(Assignment):
Isolate every line in the data with the string "first" and copy it.

Collection entries
:::

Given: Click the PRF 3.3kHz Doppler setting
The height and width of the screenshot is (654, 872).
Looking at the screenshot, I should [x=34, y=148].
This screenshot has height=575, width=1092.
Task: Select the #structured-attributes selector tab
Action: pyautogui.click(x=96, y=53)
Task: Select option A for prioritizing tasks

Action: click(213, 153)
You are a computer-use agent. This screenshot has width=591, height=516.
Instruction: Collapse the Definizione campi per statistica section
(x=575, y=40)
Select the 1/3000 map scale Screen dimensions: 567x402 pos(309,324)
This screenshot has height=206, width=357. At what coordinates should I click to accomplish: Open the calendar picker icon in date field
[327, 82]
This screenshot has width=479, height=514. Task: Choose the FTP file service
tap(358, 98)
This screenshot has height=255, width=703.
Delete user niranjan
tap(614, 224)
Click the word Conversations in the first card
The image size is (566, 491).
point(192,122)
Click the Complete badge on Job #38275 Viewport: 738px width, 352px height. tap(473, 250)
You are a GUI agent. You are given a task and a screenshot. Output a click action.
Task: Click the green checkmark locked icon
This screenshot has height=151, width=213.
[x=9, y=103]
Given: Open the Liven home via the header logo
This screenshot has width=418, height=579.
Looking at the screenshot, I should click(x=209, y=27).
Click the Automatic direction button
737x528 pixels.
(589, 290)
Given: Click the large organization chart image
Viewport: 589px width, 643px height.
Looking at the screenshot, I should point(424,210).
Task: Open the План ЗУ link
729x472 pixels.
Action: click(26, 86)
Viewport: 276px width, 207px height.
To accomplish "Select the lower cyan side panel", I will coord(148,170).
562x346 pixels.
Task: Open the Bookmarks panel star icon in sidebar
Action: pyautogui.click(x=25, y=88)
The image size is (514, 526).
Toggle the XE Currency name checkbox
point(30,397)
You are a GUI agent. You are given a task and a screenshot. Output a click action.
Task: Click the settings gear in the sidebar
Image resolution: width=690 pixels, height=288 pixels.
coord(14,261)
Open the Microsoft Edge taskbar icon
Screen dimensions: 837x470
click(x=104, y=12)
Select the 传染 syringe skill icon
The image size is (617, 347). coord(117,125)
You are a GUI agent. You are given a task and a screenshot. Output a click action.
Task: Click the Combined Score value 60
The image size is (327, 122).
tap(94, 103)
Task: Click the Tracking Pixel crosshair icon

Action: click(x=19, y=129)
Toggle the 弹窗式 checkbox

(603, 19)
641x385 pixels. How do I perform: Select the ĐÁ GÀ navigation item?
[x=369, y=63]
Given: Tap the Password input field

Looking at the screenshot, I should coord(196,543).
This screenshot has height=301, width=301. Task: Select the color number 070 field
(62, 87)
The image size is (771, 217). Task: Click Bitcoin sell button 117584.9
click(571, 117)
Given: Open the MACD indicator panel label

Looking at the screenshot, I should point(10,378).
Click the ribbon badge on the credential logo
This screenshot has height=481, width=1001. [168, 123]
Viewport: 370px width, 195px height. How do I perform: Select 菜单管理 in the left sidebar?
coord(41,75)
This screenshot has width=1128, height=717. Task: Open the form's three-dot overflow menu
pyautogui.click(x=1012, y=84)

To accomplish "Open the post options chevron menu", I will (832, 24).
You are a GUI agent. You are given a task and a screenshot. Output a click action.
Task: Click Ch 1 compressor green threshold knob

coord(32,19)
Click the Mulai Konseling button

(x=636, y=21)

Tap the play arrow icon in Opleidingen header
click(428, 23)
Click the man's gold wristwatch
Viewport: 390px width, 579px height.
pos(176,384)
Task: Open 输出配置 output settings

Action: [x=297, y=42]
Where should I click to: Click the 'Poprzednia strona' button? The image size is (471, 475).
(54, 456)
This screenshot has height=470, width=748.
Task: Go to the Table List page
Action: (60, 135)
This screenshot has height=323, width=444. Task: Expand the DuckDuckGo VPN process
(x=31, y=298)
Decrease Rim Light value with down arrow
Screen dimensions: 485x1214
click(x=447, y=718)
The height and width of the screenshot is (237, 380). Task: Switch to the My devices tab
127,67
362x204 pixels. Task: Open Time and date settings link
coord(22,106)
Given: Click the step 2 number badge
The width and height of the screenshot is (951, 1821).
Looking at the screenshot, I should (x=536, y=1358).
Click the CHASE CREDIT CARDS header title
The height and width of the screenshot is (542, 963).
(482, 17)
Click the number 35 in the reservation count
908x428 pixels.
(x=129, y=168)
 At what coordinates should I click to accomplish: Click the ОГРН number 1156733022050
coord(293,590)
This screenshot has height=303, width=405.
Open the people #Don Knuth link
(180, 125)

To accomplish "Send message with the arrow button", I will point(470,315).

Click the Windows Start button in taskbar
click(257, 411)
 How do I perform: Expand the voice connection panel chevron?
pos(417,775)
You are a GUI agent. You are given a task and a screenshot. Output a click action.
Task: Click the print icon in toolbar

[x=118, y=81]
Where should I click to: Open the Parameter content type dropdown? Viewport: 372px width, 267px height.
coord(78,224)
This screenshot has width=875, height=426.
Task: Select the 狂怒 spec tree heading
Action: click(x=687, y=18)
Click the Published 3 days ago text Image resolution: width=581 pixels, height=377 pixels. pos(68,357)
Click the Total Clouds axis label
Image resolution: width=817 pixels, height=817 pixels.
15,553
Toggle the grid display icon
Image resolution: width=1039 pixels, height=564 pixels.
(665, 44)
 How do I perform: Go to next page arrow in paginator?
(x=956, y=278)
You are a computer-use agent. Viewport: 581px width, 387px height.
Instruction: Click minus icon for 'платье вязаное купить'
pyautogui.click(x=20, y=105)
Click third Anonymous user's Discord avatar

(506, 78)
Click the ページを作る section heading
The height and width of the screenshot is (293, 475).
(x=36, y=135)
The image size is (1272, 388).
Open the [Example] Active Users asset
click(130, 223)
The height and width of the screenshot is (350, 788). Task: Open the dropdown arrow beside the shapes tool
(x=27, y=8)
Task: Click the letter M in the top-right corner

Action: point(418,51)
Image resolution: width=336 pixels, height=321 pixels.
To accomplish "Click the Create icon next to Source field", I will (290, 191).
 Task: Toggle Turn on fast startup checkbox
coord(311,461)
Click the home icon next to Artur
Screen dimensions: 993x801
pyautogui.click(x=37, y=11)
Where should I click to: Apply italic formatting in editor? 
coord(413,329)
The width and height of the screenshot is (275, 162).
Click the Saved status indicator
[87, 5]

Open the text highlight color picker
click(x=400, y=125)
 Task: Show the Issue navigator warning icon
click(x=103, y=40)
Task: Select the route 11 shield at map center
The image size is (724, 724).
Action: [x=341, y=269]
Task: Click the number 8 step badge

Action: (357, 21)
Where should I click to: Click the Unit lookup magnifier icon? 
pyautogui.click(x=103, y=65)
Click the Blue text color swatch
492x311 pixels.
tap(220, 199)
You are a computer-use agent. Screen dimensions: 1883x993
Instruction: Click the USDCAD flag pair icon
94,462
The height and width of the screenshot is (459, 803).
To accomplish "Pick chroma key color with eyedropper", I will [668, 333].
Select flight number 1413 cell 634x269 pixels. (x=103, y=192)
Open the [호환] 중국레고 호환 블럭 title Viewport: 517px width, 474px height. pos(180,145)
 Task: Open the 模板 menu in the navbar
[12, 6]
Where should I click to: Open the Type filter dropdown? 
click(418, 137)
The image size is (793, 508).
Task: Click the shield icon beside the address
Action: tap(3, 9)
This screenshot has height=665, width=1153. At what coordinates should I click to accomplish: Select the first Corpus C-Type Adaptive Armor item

:::

(Solution):
Click the word Conversations in the first card
This screenshot has height=665, width=1153. At what coordinates should I click to accomplish: Select the first Corpus C-Type Adaptive Armor item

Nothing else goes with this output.